# 3.1: K nearest neighbors

Assume we are given a dataset where $$X$$ is a matrix of features from an observation and $$Y$$ is a class label. We will use this notation throughout this article. $$k$$-nearest neighbors then, is a method of classification that estimates the conditional distribution of $$Y$$ given $$X$$ and classifies an observation to the class with the highest probability. Given a positive integer $$k$$, $$k$$-nearest neighbors looks at the $$k$$ observations closest to a test observation $$x_0$$ and estimates the conditional probability that it belongs to class $$j$$ using the formula

$Pr(Y=j|X=x_0)=\frac{1}{k}\sum_{i\in \mathcal{N}_0}I(y_i=j)$

where $$\mathcal{N}_0$$ is the set of $$k$$-nearest observations and $$I(y_i=j)$$ is an indicator variable that evaluates to 1 if a given observation $$(x_i,y_i)$$ in $$\mathcal{N}_0$$ is a member of class $$j$$, and 0 if otherwise. After estimating these probabilities, $$k$$-nearest neighbors assigns the observation $$x_0$$ to the class which the previous probability is the greatest. The following plot can be used to illustrate how the algorithm works:

• If we choose $$K = 3$$, then we have 2 observations in Class B and one observation in Class A. So, we classify the red star to Class B.
• If we choose $$K = 6$$, then we have 2 observations in Class B but four observations in Class A. So, we classify the red star to Class A.

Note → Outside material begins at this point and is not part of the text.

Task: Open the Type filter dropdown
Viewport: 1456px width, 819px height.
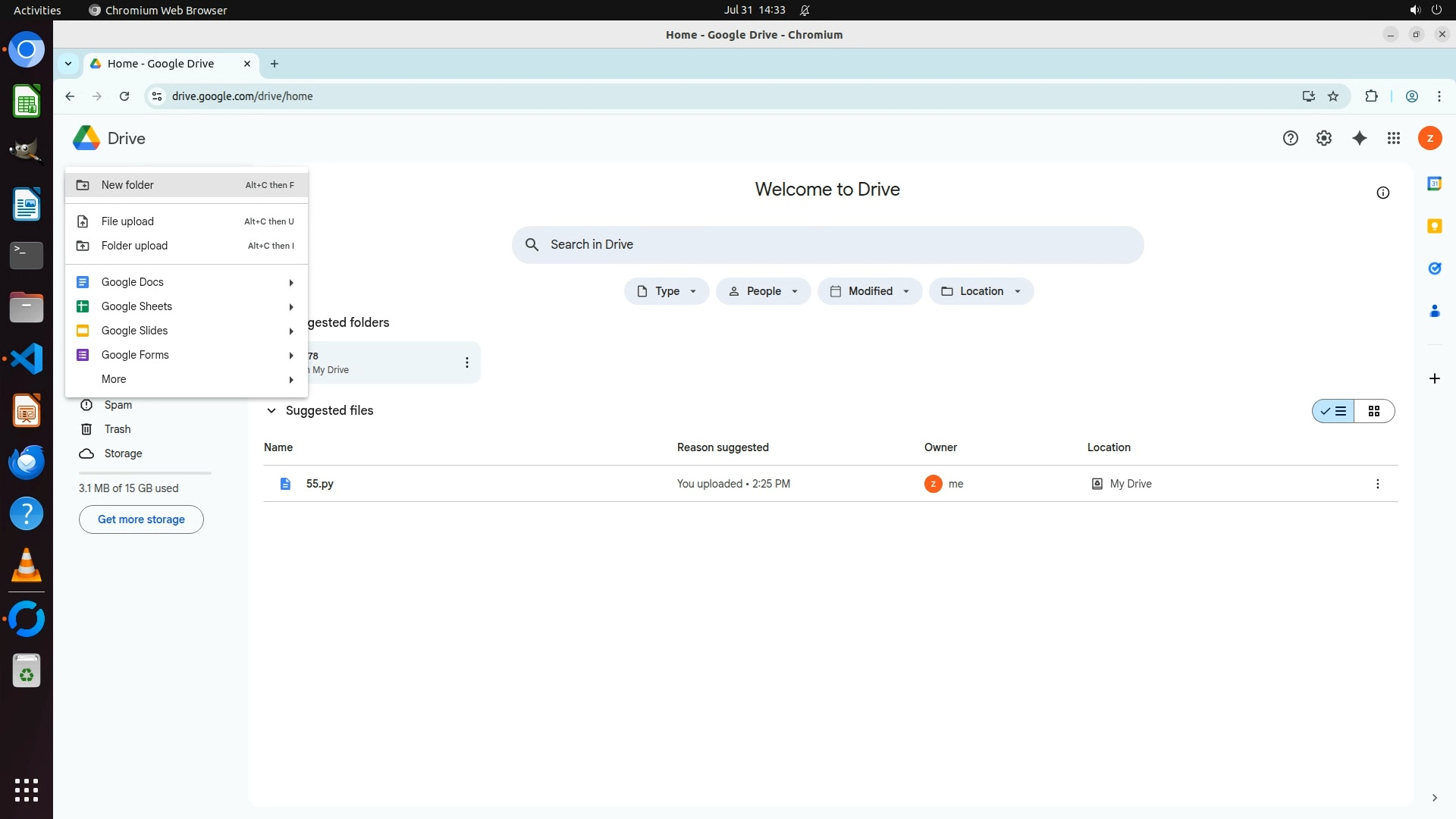Action: coord(667,291)
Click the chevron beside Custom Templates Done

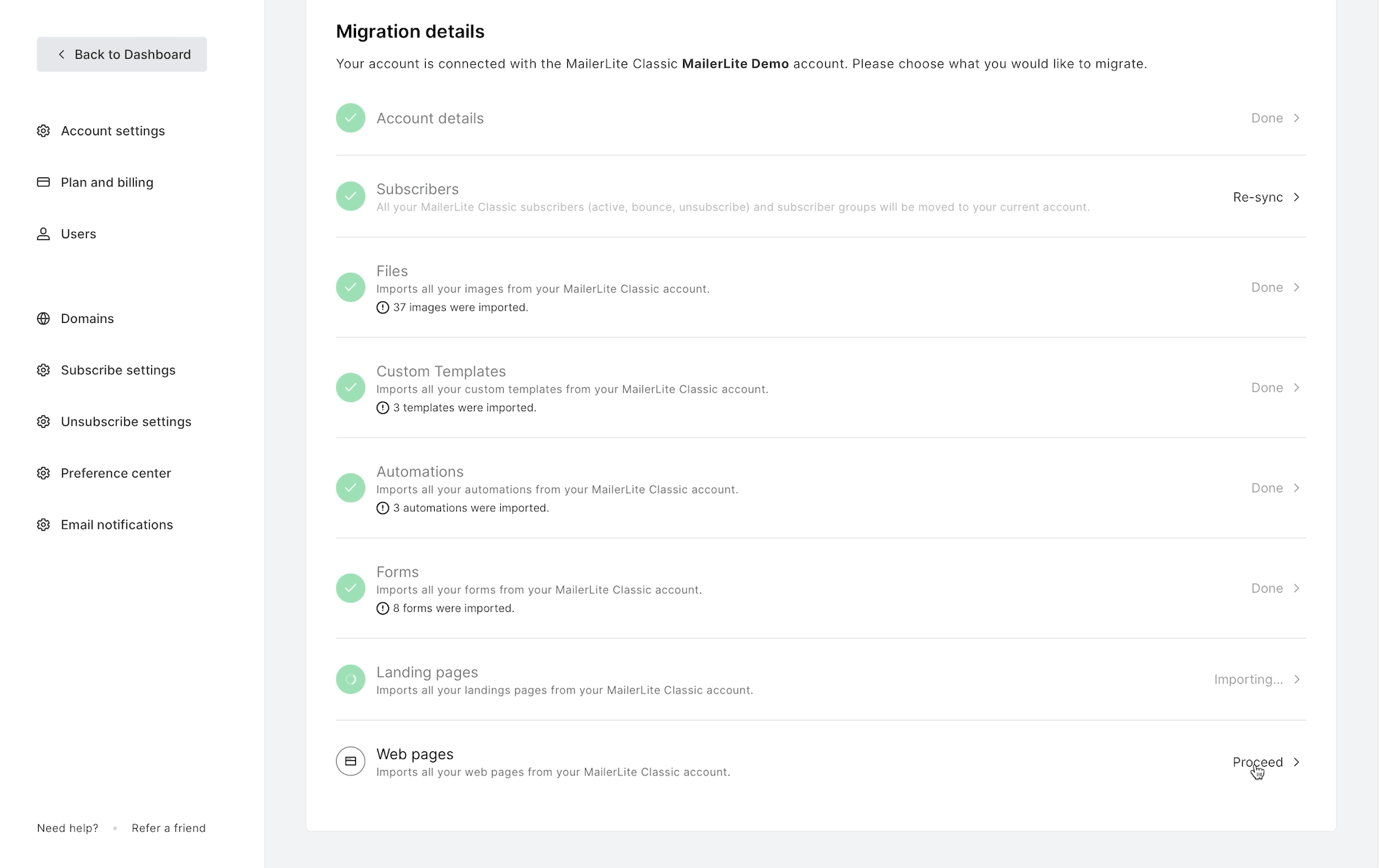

# 3.2: The Calculation of Distance

Since in k-NN algorithm, we need k nearest points, thus, the first step is calculating the distance between the input data point and other points in our training data. Suppose $$x$$ is a point with coordinates $$(x_1,x_2,...,x_p)$$ and $$y$$ is a point with coordinates $$(y_1,y_2,...,y_p)$$, then the distance between these two points is: $d(x,y) = \sqrt{\sum_{i=1}^{p}(x_i - y_i)^2}$

# 3.3: The Effect of K

As most statistical learning model does, if $$K$$ is small, then, we use a smaller region of data to learn. This may cause over-fitting.This may cause under-fitting. And if $$K$$ is large, then we use a larger region of data to learn. The following plot shows the effects of $$K$$. as $$K$$ gets larger, the decision boundary appears linear.